Of course there must always be a helping hand for those in need. But the state isn’t the panacea for all our ills. There is a limit to what the state can do and we politicians should admit it.

We should also tell people that the world is a complicated place and so are the problems we face. Complex problems cannot be resolved easily with the stroke of a pen on a cheque book or the flourish of a sound bite on the media.

But they can be solved if the state knows its place and keeps to it. And if it elevates to its proper role the freedom of choice and opportunity, the rights of reward and enterprise, and people’s obligations to themselves and their families.

Many worry these days about the role of the family. They have some reason to do so. Yet I remain an optimist. The family is the rock of security and personal freedom.

In a fast changing world, we need to do all we can to strengthen families, to bolster their freedom and independence to take responsibility for themselves.

I believe we should ensure that the tax and benefit system helps people who take their family responsibilities seriously. I believe that people should keep more of their own money to spend on themselves and their families.

One way of strengthening families’ independence is to allow parents to pass on more of their wealth and savings to the next generation.

Families continue to be, as they always have been, the main way in which we care for the old and sick in our society. That’s how it should be – and should remain. But as more people live longer, the demand for long term care can drain a family’s assets. So we’re looking closely at how we can help them meet those costs, and I hope we’ll have announcements to make shortly.

For the same reason, I have always harboured an aim to cut inheritance tax. Inheritance tax robs people of the chance to pass on to their children and grandchildren the rewards of their life’s work. Every parent would like their children to enjoy opportunities they didn’t have. That’s why I plan – as a long-term goal – to cut and then abolish inheritance tax.

But parents want to pass on to their children more than just the fruits of their life’s work. That’s why most parents care about their children’s education – and why education is the bedrock of opportunity. Yet they also want to know that their children are going to inherit a better world, with a richer quality of life.

Enriching Britain’s quality of life is central to the National Lottery.
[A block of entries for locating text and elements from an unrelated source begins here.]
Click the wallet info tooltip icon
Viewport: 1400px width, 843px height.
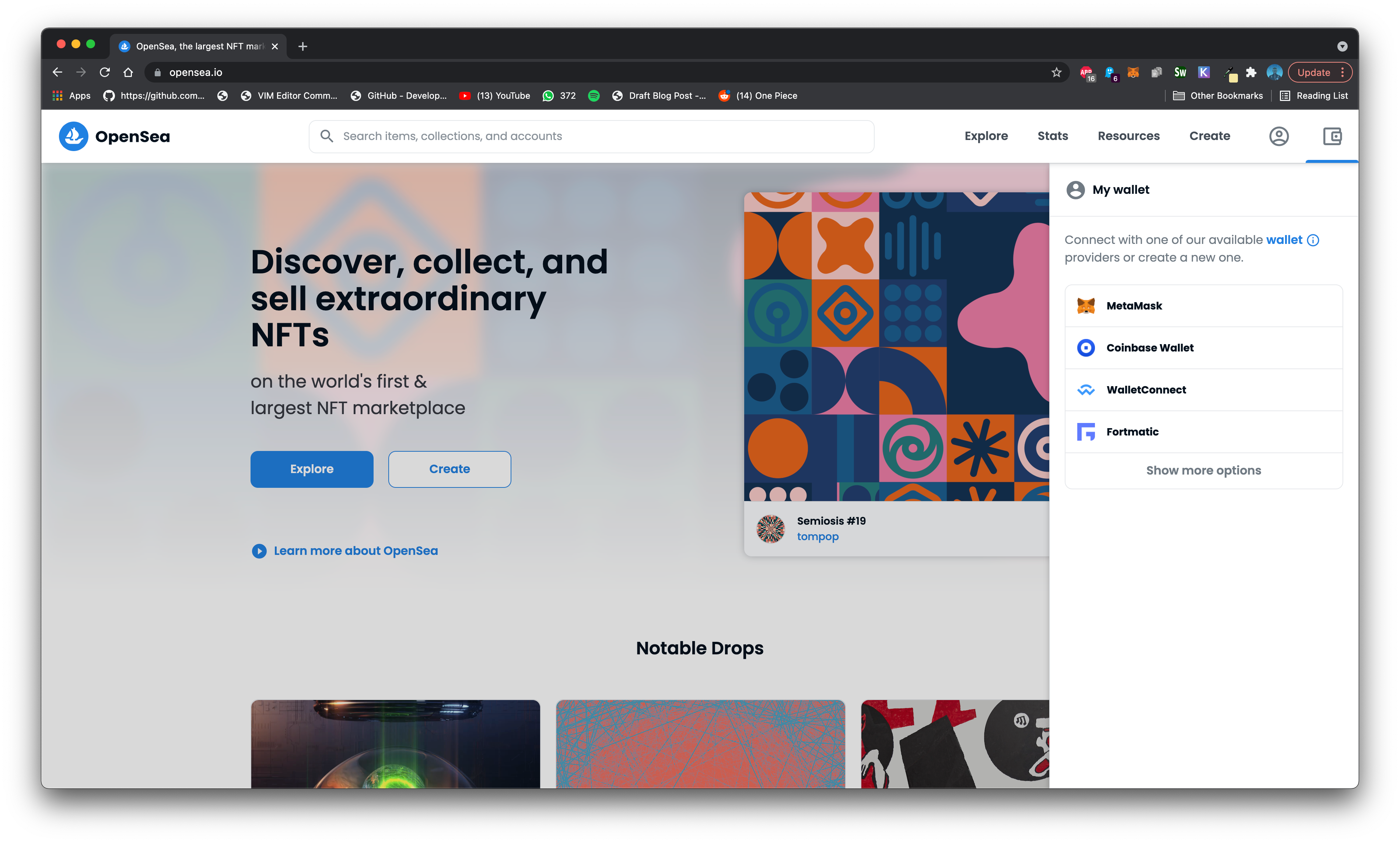[x=1313, y=240]
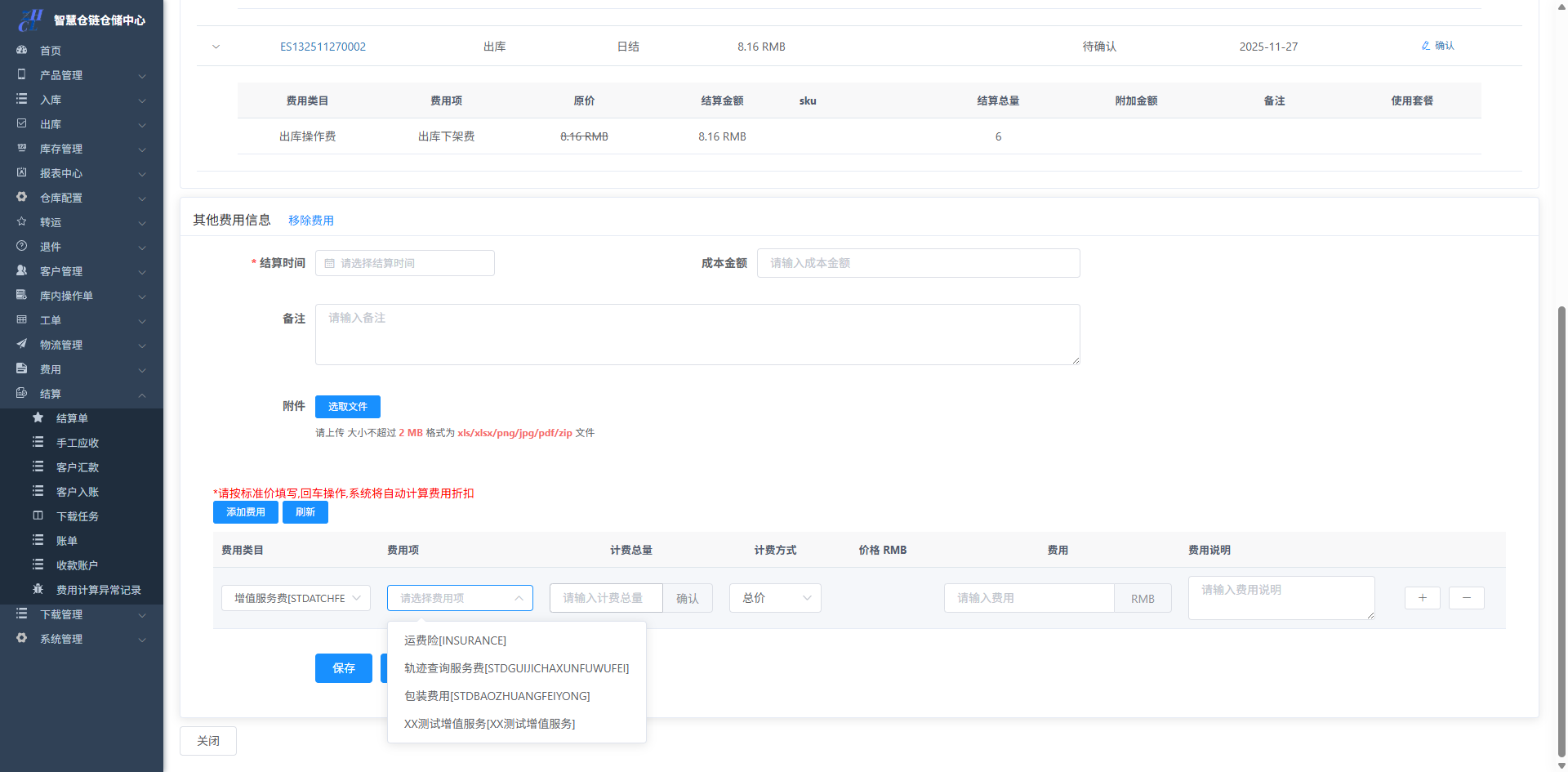Click the bug icon beside 费用计算异常记录
The width and height of the screenshot is (1568, 772).
pyautogui.click(x=38, y=589)
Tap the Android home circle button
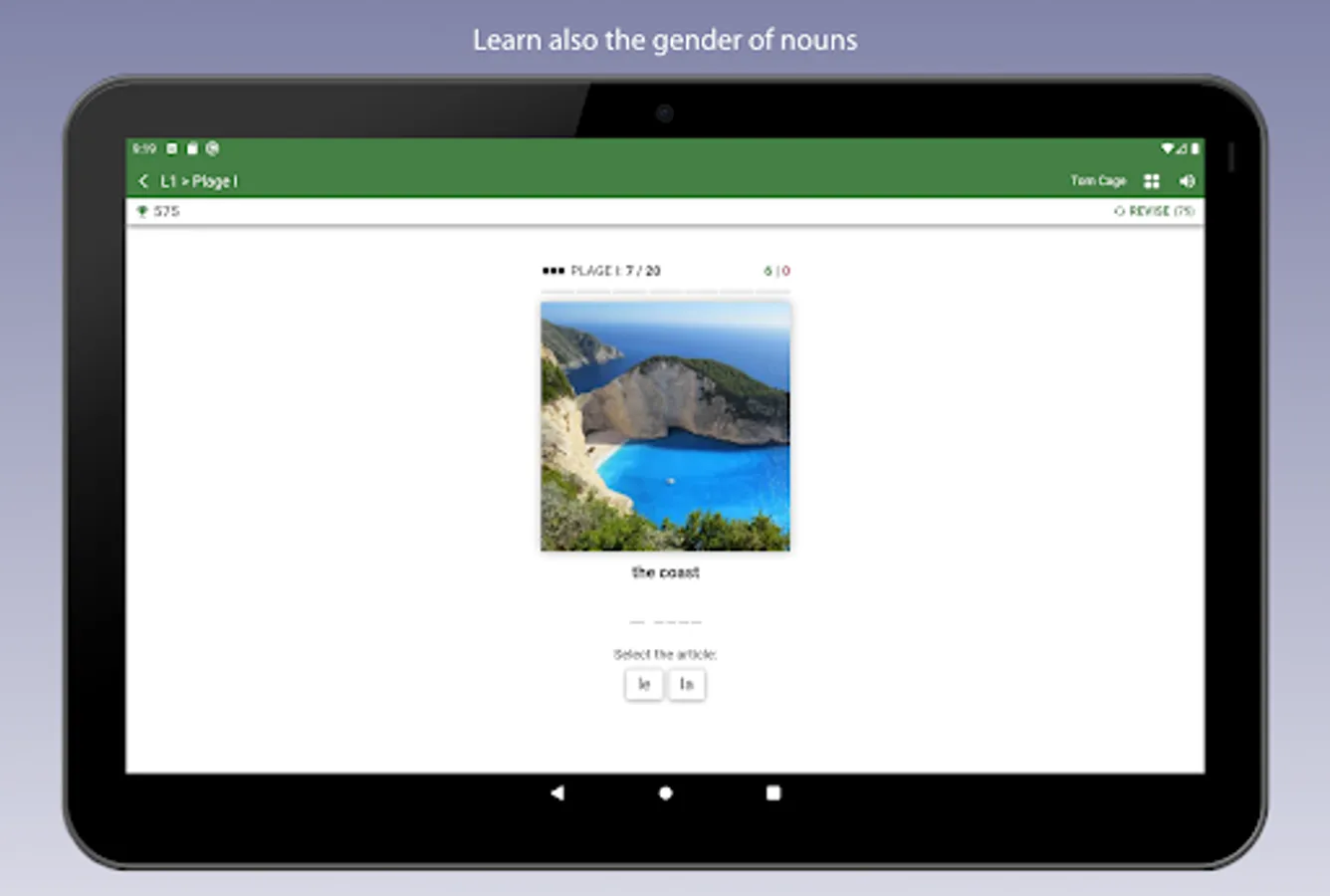 coord(665,793)
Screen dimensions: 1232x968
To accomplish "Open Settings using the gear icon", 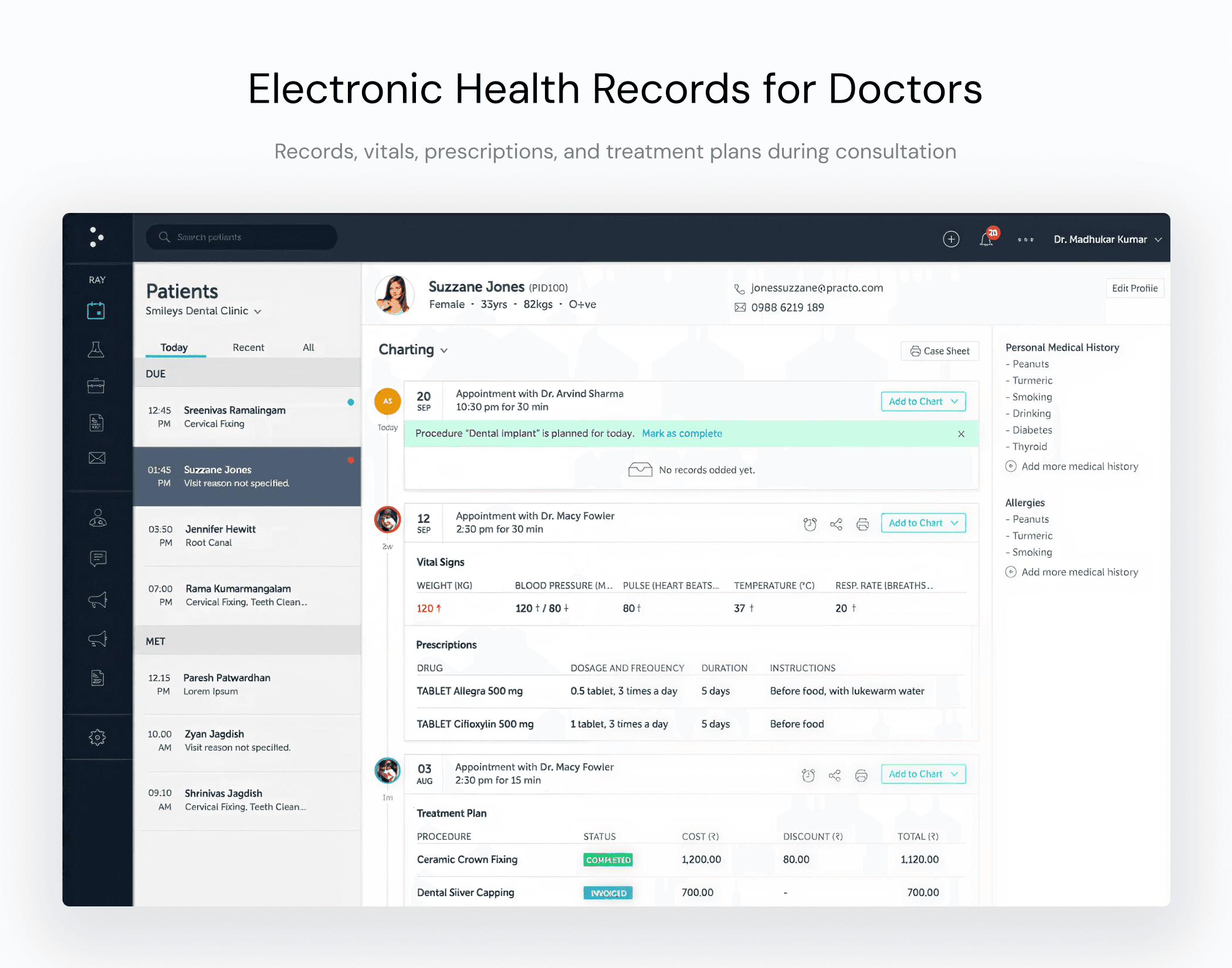I will click(x=97, y=737).
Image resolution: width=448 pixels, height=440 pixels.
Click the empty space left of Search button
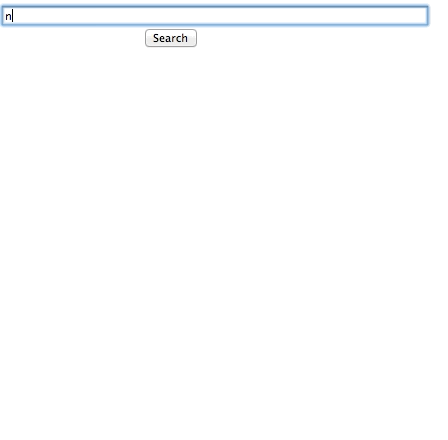click(x=72, y=38)
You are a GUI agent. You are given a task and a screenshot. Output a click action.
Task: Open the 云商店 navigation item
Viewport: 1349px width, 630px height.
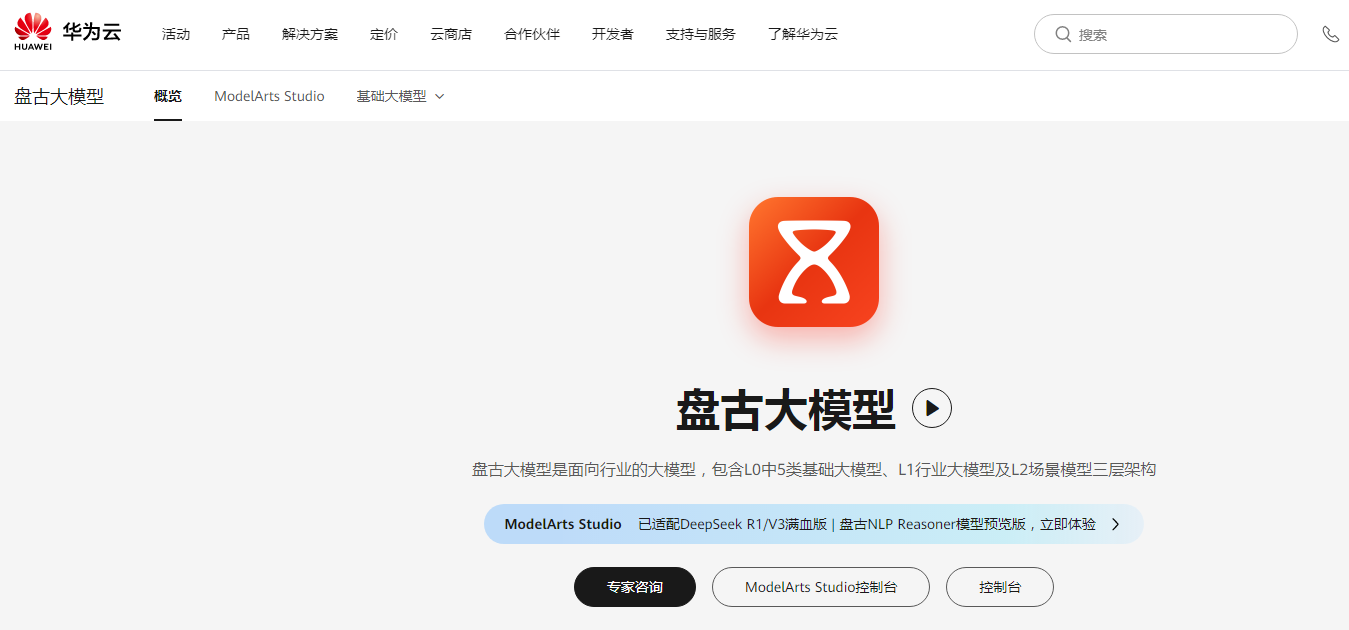[450, 33]
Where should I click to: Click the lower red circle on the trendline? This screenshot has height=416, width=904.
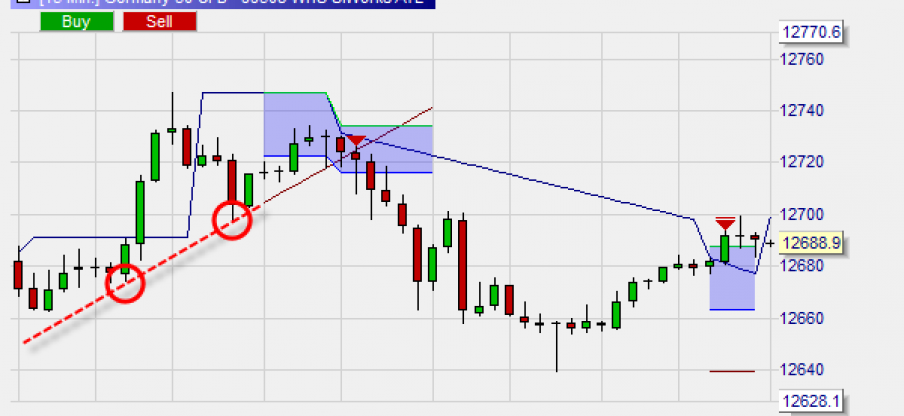(x=126, y=283)
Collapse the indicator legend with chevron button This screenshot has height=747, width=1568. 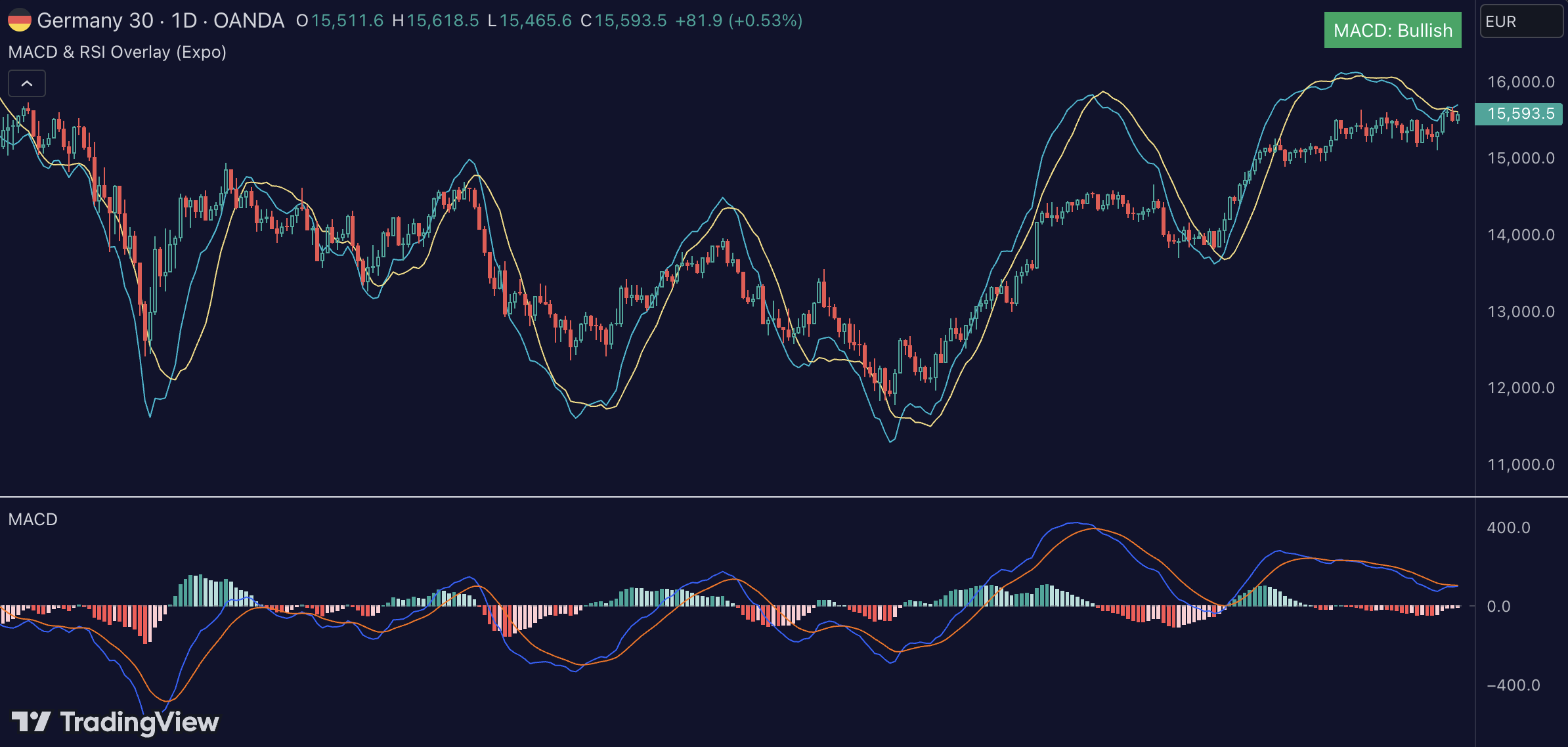pos(27,83)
Across the country, hundreds of small sports clubs, amateur dramatic societies and local museums have been able to realise their dreams thanks to Lottery funds. In the past year, nearly £1,500 million has been raised for over 5,000 projects. Soon those awards will go wider still – to skilled athletes, artists, young people and others, so that British talent can flower and blossom as we enter the Millennium.

These projects are giving all young people the chance to take part in sport, the arts, music. They give new opportunities to the disabled, those in the inner cities and the disadvantaged. They help nurture a talent for life.

Peroration

Decent homes, rewarding jobs, a good education, shares, quality of life. Giving more people those opportunities is what One Nation Conservatism is all about.

Do-gooders with schemes, plans, and grand designs won’t achieve that. Their sort of help rarely works, but simply reinforces divisions, destroys dignity and ambition. It conditions people – in that appalling phrase – to “know their place”.

I don’t want people to “know their place”. I never want to hear people saying “That isn’t for us” or “I could never do that”. I don’t want people to suffer from a poverty of aspiration. I want them to have high ambitions and the chance to achieve them.

We are now well beyond the recession that so inhibited our hopes and ambitions for the country. We will soon be setting out our future policies in detail. They will be centred on trusting the people, building enterprise, giving people freedom, extending further opportunity and choice, and setting the framework in which people can make the best of their lives as a result of their own efforts and their own decisions.

That is what the ancient Conservative adage – of trusting the people – really means.

It is the heart of what we are building. Some of the structure is in place. But more needs to be built and I am determined to do it.